Bisognerà invece muovere da tre presupposti principali:
- migliorare le condizioni di lavoro delle Forze dell’ordine e delle Forze
armate;
- realizzare uno straordinario sforzo di coordinamento per consentire a
questi vasti apparati di elevare lo standard delle proprie prestazioni;
- c’è una grande quantità di risorse, umane e finanziarie, che possono
meglio essere impiegate.
Tutto questo può essere fatto, ma occorrono una visione chiara ed una
proposta seria, che tengano conto dei limiti di carattere finanziario in cui
versa il Paese, restituendo però a questi lavoratori la piena percezione
dell’importanza che ricoprono e dell’impegno che il governo investirà nel
potenziare il settore in cui operano.
Partiamo dall’esigenza di coordinare e semplificare un sistema troppo
complesso. Il coordinamento deve agire almeno su piani differenti: quello
delle funzioni operative; quello dell’ordinamento del personale.
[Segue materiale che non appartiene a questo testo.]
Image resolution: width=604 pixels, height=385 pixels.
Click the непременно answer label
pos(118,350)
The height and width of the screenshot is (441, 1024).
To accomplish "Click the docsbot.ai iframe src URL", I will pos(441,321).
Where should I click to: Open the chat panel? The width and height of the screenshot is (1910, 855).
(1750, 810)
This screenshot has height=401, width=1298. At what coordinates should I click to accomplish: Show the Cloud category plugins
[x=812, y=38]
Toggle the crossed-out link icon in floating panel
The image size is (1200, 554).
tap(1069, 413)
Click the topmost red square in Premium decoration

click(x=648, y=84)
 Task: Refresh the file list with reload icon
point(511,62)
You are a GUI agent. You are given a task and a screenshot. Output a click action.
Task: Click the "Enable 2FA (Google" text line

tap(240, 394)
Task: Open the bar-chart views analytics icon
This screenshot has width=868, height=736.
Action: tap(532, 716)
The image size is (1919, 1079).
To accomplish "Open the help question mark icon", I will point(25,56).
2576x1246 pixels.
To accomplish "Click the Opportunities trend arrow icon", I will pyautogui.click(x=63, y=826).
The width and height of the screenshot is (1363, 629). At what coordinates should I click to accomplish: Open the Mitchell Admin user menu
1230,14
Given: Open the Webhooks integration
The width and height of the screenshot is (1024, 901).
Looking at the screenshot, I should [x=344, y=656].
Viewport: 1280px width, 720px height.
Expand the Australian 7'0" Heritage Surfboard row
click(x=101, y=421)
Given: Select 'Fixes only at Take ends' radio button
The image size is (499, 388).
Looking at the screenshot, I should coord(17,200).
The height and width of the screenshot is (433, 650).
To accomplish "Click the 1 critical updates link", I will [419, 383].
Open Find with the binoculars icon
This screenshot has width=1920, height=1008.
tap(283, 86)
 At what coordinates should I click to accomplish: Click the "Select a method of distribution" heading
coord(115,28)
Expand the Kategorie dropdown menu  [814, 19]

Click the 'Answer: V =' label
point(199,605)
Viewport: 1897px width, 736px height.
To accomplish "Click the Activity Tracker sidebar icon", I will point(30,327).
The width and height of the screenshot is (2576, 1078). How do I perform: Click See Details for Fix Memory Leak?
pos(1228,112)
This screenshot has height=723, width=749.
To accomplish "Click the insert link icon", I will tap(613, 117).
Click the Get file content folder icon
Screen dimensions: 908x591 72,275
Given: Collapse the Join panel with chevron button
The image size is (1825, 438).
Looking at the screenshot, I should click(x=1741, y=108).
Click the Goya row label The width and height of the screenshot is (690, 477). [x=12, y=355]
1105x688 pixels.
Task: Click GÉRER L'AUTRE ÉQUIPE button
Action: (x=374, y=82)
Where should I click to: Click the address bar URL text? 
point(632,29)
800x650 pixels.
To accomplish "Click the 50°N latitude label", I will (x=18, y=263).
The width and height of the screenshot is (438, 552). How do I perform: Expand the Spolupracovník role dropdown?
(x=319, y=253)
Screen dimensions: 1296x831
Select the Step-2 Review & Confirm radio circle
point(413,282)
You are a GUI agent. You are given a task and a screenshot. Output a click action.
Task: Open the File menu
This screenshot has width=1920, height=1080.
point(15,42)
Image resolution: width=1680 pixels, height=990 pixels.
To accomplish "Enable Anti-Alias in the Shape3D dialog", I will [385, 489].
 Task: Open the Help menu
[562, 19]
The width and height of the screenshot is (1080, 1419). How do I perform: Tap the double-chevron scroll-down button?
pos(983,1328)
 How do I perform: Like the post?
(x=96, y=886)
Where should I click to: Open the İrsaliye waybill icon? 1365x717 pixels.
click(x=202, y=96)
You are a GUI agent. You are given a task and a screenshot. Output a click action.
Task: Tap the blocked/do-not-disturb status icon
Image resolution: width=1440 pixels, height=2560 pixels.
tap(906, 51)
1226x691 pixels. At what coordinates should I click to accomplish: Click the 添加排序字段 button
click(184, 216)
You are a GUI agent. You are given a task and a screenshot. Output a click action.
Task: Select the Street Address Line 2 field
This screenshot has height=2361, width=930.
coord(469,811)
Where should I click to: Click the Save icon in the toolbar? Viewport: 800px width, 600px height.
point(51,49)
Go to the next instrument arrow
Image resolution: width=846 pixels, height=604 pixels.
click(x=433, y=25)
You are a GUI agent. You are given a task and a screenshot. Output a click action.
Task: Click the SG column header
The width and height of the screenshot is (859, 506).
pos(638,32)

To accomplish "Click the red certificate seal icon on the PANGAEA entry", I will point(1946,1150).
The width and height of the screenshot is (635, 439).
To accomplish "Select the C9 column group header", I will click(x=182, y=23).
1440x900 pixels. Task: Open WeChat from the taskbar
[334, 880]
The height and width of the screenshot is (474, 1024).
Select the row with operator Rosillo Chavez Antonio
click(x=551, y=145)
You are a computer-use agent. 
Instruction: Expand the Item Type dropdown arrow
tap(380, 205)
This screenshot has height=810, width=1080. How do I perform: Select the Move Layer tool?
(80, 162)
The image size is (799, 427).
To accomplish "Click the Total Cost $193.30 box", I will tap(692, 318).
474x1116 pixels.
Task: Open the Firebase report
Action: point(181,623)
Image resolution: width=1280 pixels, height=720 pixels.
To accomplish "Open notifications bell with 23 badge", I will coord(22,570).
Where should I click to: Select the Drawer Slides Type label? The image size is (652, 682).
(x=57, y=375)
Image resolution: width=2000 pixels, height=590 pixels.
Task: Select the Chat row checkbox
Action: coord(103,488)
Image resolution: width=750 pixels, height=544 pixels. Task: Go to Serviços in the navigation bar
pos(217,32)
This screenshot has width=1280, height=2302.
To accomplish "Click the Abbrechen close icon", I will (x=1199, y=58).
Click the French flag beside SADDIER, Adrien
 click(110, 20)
Con le iniziative concernenti le funzioni operative miglioreremo il
coordinamento:
- a livello di sistema, garantendo la reale integrazione delle banche dati
in possesso delle Forze dell’ordine;
- a livello territoriale, assicurando finalmente la totale funzionalità
delle Centrali operative unificate anche in forza del completamento
dell’interconnessione radio tra i Corpi;
- sul piano degli impieghi, con un programma di valutazione degli utilizzi
incoerenti e irragionevoli di personale.
Le iniziative di coordinamento e la semplificazione dell’ordinamento del
personale si concretizzeranno nei seguenti interventi:
- modifiche al modello contrattuale, individuando un Comparto unico, ma
diviso in due aree, una per le Forze armate ed una per le Forze dell’ordine,
razionalizzando le procedure attraverso una attribuzione unitaria delle
stesse alla Presidenza del Consiglio dei Ministri;
- ripensamento del sistema della rappresentanza militare, attribuendo
soggettività giuridica ai Cocer che attualmente sono uno strumento di
partecipazione interno alle Amministrazioni militari, ma non hanno potestà
di contrattazione. Devono invece poter prendere parte alla contrattazione,
pur riconoscendone la specialità;
- contrattualizzazione della dirigenza, alla stregua di quanto avviene nelle
Amministrazioni ministeriali;
- miglioramento dei meccanismi di mobilità territoriale;
- riapertura del canale di ingresso attraverso il concorso pubblico, e
intervento sui meccanismi di scivolo dalle Forze armate a quelle
dell’ordine, perché la formazione sia democratica ed aperta agli esterni.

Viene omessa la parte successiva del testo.